To divide by the standard deviation, we change the default arithmetic operation to division as follows:

```{r, eval=FALSE}
x_standardized <- sweep(x_mean_0, 2, colSds(x), FUN = "/")
```

In R, if you add, subtract, multiple or divide two matrices, the operation is done elementwise. For example, if two matrices are stored in `x` and `y`, then:

```{r, eval=FALSE}
x*y
```

does not result in matrix multiplication. Instead, the entry in row $i$ and column $j$ of this product is the product of the entry in row $i$ and column $j$ of `x` and `y`, respectively.

## Exercises

1\. Create a 100 by 10 matrix of randomly generated normal numbers. Put the result in `x`.

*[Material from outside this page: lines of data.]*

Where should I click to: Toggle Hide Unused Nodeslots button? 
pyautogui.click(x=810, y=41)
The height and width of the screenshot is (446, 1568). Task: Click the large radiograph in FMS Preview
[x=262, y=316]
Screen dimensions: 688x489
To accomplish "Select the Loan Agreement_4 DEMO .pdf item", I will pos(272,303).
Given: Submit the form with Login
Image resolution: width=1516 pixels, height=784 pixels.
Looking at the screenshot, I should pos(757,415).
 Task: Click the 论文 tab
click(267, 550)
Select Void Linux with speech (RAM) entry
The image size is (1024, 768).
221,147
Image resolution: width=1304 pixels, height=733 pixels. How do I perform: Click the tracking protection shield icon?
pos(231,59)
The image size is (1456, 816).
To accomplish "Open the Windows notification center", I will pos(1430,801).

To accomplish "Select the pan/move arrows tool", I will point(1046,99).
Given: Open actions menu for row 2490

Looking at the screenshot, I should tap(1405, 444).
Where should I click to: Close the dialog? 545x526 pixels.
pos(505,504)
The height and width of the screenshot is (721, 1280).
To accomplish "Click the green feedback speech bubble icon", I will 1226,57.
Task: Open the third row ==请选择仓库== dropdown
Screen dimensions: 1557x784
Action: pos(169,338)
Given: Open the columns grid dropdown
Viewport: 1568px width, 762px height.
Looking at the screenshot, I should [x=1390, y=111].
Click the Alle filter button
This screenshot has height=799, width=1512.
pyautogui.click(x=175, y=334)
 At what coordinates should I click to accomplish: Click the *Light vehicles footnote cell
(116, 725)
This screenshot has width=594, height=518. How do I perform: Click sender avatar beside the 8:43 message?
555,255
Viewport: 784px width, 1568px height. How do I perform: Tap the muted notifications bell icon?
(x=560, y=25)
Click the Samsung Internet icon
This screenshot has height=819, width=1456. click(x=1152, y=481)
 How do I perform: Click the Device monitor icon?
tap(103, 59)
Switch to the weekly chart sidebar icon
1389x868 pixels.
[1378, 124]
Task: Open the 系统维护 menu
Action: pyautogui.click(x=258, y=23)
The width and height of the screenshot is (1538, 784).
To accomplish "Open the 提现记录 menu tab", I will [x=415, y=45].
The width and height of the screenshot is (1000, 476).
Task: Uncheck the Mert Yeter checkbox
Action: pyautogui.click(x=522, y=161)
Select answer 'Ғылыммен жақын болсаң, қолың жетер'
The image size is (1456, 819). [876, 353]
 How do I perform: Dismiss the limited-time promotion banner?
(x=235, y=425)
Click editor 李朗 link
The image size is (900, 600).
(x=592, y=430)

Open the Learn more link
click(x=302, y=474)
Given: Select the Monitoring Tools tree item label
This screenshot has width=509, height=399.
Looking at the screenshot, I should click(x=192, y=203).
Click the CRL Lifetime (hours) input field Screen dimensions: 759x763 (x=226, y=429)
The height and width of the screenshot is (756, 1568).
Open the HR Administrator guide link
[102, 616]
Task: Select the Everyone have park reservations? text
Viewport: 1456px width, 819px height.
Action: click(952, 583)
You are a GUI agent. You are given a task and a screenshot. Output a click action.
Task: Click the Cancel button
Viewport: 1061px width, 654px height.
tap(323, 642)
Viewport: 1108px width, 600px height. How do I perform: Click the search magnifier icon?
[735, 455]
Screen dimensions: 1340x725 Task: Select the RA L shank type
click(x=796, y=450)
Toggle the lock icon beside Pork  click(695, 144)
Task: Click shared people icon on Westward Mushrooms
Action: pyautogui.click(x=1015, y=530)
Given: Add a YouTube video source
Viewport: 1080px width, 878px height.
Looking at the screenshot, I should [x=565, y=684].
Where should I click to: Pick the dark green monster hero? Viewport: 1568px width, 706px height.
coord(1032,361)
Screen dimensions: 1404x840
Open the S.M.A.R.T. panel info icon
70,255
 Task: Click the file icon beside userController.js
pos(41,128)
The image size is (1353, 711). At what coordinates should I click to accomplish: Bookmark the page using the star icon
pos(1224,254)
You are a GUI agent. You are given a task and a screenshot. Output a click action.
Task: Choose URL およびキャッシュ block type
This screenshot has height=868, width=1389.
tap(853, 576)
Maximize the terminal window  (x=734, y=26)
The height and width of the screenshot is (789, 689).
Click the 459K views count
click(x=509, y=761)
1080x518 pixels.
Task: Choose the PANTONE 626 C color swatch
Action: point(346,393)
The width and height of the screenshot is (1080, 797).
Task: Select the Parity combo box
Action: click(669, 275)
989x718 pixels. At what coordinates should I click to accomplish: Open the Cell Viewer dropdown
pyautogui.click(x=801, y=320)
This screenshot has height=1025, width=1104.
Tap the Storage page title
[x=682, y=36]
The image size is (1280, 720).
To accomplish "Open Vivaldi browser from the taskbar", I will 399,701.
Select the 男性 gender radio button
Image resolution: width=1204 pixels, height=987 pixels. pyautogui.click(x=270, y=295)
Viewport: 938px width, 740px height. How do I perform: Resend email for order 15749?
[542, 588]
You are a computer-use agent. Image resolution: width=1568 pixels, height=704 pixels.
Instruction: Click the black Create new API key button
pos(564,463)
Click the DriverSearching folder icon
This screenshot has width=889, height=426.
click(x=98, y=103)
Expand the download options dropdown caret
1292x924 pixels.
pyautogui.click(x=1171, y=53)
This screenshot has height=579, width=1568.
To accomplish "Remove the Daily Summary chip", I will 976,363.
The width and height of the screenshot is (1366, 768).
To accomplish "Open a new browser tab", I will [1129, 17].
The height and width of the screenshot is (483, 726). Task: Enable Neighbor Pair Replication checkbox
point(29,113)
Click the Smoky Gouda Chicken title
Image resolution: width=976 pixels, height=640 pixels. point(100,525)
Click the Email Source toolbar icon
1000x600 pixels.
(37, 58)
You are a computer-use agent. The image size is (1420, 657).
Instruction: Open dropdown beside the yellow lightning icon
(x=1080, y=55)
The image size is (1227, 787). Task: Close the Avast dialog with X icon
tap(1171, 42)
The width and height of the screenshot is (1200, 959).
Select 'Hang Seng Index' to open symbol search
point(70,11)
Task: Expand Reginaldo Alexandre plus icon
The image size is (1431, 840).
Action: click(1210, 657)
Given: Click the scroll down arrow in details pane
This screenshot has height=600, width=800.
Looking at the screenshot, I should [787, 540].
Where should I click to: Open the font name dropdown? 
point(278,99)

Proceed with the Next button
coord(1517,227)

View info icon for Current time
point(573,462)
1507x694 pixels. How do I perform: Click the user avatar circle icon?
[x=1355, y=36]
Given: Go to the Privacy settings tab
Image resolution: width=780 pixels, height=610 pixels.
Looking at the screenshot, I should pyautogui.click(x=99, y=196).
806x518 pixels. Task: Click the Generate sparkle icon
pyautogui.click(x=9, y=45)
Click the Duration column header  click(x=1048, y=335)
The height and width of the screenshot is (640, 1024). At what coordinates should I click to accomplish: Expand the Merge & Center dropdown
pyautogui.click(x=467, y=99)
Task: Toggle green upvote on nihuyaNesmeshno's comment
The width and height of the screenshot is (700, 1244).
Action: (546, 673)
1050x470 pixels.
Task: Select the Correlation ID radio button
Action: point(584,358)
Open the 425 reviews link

2\. Apply the three R functions that give you the dimension of `x`, the number of rows of `x`, and the number of columns of `x`, respectively.

3\. Add the scalar 1 to row 1, the scalar 2 to row 2, and so on, to the matrix `x`.

4\. Add the scalar 1 to column 1, the scalar 2 to column 2, and so on, to the matrix `x`. Hint: Use `sweep` with `FUN = "+"`.

5\. Compute the average of each row of `x`.

6\. Compute the average of each column of `x`.

7\. For each digit in the MNIST training data, compute the proportion of pixels that are in a *grey area*, defined as values between 50 and 205. Make a boxplot by digit class. Hint: Use logical operators and `rowMeans`.